(Collected data)
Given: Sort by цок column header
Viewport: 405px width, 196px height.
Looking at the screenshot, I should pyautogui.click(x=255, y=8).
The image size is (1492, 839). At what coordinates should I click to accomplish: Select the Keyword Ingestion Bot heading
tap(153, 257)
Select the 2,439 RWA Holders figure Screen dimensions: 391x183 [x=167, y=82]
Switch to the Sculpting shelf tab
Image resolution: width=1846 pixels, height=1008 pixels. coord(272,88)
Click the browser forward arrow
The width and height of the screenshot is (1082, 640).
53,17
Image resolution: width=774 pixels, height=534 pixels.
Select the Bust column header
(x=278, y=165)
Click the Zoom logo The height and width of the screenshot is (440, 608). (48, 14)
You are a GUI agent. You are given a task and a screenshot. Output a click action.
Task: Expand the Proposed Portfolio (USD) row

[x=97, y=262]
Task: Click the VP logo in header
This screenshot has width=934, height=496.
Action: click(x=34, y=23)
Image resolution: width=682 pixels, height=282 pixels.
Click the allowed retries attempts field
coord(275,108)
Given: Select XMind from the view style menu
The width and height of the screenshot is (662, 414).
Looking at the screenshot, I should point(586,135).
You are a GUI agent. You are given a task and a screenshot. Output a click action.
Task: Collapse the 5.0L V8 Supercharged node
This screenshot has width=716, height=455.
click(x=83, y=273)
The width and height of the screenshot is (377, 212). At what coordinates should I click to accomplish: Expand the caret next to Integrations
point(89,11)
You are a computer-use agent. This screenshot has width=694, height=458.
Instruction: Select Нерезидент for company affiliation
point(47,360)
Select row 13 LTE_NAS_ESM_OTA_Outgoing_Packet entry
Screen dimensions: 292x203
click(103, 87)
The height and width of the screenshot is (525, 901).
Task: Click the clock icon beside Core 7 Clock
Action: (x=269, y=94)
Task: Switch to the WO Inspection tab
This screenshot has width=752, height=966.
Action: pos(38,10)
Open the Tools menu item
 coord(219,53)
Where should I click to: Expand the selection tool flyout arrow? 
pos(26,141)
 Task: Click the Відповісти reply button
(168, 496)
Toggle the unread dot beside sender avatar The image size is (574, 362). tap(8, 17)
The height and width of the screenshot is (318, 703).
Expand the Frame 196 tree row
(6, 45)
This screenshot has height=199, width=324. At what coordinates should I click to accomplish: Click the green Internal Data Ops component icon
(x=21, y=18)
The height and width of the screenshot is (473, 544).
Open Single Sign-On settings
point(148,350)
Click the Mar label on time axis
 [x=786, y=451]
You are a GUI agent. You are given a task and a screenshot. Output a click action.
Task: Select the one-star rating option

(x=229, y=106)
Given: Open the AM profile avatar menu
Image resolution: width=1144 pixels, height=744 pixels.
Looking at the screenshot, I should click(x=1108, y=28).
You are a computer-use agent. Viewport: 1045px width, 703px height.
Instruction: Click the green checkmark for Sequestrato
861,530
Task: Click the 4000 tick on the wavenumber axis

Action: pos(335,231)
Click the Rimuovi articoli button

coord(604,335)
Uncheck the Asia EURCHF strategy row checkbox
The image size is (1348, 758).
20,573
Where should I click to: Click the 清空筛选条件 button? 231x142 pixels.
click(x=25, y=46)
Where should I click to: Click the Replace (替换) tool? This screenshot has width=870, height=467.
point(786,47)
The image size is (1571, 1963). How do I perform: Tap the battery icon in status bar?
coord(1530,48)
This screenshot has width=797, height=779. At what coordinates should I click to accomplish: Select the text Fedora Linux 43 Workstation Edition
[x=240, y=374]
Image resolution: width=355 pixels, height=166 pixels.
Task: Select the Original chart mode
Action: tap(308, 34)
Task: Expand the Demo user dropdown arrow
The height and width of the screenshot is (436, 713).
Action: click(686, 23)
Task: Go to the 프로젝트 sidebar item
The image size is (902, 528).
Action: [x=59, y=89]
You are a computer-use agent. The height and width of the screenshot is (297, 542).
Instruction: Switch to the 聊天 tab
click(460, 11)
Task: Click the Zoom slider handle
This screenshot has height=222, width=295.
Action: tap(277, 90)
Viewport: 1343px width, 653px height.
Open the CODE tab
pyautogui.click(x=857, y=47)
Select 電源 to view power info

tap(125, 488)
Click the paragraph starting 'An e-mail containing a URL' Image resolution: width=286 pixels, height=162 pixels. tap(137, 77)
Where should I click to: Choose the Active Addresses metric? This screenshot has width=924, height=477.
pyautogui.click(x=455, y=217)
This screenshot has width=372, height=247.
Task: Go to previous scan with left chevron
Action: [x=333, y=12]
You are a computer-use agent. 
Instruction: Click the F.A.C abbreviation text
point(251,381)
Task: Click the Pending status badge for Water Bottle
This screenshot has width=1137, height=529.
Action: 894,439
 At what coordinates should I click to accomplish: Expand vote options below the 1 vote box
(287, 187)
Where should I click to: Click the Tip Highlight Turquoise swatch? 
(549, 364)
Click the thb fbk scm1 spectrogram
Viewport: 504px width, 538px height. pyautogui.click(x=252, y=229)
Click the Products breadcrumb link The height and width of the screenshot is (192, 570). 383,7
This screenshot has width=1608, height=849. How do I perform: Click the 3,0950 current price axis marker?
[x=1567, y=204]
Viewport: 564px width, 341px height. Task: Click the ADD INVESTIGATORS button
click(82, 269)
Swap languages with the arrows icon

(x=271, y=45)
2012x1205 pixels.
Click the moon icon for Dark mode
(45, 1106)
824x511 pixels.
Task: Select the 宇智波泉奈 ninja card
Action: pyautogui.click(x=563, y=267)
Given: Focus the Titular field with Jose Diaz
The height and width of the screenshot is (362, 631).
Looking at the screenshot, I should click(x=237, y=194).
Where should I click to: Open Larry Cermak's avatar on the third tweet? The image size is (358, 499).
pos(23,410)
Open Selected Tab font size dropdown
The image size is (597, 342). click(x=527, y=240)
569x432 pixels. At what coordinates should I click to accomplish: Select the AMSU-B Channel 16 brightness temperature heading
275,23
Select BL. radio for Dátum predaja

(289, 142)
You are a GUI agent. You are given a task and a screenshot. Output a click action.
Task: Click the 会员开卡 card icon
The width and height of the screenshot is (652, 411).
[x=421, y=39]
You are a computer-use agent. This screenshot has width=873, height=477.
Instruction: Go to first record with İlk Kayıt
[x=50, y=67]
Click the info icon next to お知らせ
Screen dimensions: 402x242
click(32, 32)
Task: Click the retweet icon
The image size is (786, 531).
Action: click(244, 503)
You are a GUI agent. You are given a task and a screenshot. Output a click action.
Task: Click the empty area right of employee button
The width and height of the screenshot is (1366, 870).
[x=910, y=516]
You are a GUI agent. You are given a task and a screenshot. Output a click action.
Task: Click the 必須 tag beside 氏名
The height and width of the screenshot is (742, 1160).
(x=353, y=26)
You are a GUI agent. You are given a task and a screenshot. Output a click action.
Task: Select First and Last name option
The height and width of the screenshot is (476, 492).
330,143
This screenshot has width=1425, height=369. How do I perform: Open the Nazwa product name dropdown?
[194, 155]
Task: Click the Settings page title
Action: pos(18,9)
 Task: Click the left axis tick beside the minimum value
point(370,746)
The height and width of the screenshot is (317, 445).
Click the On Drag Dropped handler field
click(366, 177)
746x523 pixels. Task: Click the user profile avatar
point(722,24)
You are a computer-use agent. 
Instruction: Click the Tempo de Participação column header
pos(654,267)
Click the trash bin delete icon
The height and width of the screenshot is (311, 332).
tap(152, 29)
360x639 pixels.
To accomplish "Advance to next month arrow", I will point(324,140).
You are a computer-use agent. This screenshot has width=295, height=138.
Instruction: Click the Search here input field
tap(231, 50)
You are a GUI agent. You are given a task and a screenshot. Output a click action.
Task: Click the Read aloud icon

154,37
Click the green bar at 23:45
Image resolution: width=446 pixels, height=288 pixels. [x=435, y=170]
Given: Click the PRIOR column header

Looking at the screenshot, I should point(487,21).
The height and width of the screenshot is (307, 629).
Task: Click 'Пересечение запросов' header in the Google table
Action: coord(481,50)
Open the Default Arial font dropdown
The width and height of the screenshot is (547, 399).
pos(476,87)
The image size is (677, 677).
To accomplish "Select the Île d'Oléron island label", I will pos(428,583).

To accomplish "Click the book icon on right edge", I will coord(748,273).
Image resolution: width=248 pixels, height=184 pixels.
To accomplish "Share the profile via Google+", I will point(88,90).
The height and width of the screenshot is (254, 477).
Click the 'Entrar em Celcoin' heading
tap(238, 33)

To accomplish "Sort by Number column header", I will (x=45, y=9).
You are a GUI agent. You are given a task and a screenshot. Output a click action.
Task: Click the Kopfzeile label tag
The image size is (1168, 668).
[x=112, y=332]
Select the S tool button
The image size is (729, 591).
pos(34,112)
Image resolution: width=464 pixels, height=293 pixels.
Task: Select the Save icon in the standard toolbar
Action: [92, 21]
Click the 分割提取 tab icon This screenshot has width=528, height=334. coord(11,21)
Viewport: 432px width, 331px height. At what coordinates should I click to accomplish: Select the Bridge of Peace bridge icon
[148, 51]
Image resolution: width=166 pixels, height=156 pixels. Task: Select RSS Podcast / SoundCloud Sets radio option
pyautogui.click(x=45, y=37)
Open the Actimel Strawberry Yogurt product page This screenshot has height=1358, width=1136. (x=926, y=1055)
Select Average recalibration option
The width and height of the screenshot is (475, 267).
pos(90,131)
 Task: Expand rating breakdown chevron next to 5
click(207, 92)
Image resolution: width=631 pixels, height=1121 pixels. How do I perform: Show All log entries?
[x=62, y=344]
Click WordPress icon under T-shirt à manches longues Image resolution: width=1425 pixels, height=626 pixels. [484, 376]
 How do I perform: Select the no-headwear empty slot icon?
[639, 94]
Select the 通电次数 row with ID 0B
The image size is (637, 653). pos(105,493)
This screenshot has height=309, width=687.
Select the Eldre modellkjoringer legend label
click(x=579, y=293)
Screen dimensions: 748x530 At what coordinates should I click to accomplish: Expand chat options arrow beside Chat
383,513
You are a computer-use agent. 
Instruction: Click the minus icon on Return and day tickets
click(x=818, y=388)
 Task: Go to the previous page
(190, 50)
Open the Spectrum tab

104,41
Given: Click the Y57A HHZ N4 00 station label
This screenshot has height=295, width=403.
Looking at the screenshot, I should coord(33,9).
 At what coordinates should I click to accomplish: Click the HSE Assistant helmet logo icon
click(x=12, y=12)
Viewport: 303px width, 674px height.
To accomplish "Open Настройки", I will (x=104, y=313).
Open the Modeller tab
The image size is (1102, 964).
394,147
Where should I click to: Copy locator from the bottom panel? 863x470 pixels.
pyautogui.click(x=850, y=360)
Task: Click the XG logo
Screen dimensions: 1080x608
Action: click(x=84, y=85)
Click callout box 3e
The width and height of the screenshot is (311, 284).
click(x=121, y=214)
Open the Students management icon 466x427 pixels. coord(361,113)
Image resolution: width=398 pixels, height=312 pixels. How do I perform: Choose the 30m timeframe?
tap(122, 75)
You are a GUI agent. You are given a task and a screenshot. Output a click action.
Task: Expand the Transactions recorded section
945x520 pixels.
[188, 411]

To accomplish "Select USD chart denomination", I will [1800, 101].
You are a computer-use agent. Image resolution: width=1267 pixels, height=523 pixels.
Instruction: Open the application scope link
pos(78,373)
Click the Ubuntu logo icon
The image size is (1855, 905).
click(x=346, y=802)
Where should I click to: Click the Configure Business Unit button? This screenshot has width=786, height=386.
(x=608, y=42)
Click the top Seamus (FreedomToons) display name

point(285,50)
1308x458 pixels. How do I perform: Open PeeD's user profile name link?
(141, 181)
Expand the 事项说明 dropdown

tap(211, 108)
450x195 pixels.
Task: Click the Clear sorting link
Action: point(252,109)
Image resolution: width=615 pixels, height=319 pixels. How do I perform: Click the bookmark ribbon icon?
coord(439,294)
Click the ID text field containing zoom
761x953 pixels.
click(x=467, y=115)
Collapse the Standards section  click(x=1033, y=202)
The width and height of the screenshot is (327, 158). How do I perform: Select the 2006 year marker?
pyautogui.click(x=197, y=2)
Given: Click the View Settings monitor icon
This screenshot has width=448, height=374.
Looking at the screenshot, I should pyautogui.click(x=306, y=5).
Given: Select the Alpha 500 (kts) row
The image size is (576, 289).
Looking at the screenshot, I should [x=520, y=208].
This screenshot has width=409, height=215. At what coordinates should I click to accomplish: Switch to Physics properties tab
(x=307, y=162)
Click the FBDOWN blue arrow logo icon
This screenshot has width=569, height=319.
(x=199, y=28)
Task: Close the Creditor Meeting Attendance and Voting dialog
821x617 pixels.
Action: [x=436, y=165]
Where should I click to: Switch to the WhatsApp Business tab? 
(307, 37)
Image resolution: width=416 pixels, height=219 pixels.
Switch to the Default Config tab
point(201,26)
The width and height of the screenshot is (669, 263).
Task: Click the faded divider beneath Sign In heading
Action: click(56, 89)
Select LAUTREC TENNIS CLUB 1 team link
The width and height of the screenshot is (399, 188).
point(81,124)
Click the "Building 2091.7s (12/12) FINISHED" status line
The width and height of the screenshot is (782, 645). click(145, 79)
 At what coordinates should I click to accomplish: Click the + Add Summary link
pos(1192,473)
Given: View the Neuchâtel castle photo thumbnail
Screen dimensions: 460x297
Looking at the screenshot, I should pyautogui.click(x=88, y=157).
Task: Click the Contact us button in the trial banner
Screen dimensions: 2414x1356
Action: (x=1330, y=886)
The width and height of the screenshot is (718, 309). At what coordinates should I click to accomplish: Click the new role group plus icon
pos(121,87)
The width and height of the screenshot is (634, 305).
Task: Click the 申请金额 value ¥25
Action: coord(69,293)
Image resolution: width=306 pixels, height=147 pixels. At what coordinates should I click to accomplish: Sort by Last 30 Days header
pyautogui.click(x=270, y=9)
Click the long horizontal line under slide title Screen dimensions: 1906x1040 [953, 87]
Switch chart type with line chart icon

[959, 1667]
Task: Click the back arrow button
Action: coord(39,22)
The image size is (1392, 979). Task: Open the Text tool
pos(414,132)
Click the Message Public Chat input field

● **Action item**:
Which lines in the data above contain "section"? Show each one.

● **Solution to this task**:
Task: Expand the Transactions recorded section
Collapse the Standards section  click(x=1033, y=202)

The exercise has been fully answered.